How to Stop Anxiety After Drinking Alcohol

Koob advised you can "largely prevent the rebound anxiety" by drinking less and staying within the U.S. Department of Agriculture (USDA) dietary guidelines, which is no more than two drinks a day for males and no more than one drink a day for females.

Other than practicing healthy coping strategies (such as exercise or mindfulness), "the best option is simply to let time pass," the NIAAA director said.

Weinstein explained that since anxiety occurs via a biological process based on the effect that alcohol has on neurotransmitters in the brain, "the most effective way to stop anxiety in a circumstance like this is to not drink alcohol."

Bhatt agreed, noting: "The best way to stop anxiety from kicking in after drinking alcohol is to drink in moderation or not at all."

Excessive alcohol can affect the nervous system and if consumed in a chronic and progressive manner, it can have long term mental and physical consequences, the addiction medicine specialist warned.

A person refusing an alcoholic drink.
A person refusing an offer of an alcoholic drink. The most effective way to prevent alcohol-induced anxiety is to stop drinking altogether. iStock / Getty Images Plus

How to Cope with 'Hangxiety'

While it may be impossible to completely calm yourself down when experiencing "hangxiety," below are some measures you can take to make your experience a bit easier, as advised by the AAC.

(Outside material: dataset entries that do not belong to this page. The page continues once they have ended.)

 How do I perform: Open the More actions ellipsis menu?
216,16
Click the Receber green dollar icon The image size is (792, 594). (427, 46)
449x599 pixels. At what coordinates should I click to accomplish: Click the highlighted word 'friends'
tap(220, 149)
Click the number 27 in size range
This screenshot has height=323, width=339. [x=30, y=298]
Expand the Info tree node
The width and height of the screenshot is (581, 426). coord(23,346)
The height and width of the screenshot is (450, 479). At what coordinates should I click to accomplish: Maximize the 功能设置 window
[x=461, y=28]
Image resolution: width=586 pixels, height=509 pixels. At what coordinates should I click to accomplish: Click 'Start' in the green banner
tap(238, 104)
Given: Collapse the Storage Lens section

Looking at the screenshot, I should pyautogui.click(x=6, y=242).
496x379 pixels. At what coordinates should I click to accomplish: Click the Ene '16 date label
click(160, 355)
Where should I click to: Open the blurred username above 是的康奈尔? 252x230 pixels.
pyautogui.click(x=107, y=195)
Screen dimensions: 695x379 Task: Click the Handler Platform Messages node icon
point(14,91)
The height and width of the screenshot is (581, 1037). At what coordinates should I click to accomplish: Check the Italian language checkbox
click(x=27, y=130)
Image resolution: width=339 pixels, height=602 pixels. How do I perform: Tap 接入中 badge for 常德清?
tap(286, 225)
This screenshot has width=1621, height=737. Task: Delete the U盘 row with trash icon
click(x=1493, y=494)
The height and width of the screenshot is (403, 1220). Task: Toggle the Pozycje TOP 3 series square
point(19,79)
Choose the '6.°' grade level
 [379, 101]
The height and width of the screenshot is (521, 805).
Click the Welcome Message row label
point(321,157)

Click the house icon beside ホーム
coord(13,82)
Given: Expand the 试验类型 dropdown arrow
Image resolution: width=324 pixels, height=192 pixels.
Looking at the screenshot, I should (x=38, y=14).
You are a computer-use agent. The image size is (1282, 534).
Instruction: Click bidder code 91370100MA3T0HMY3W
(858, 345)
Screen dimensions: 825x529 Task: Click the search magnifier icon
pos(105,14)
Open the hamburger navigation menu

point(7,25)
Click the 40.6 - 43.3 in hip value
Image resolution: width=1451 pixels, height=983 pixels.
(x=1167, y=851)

  • Stay calm and give yourself plenty of time to rest. Remind yourself that this is a temporary feeling that should subside once you're feeling better.
  • Participate in a self-help group like Alcoholics Anonymous if you feel like you need help.
  • Learn more about anxiety, exploring whether your anxiety is caused or made worse by alcohol use.
  • Reduce or stop drinking if you are continually distressed by alcohol-induced anxiety or if your drinking habits are interfering with your daily life.

The AAC explains seeking professional treatment such as therapy is important because the alcohol-induced anxiety symptoms will "still be lurking around the corner" if the underlying triggers or causes, from past trauma to other mental health conditions, are not addressed.

For more information about treatment for alcohol-related issues, see the NIAAA Alcohol Treatment Navigator at the NIAAA website to find a highly qualified professional treatment provider near you. You can also call the national helpline of the Substance Abuse and Mental Health Services Administration (SAMHSA), a branch of the U.S. Department of Health and Human Services, at 1-800-662-HELP (4357).

A man hunched over bottle of alcohol.
A man sitting on a couch, with his head over a bottle of alcohol and a drink on a table. How long alcohol-induce anxiety can last depends on several factors, including the amount and duration of alcohol consumed and the person's pre-existing levels of anxiety.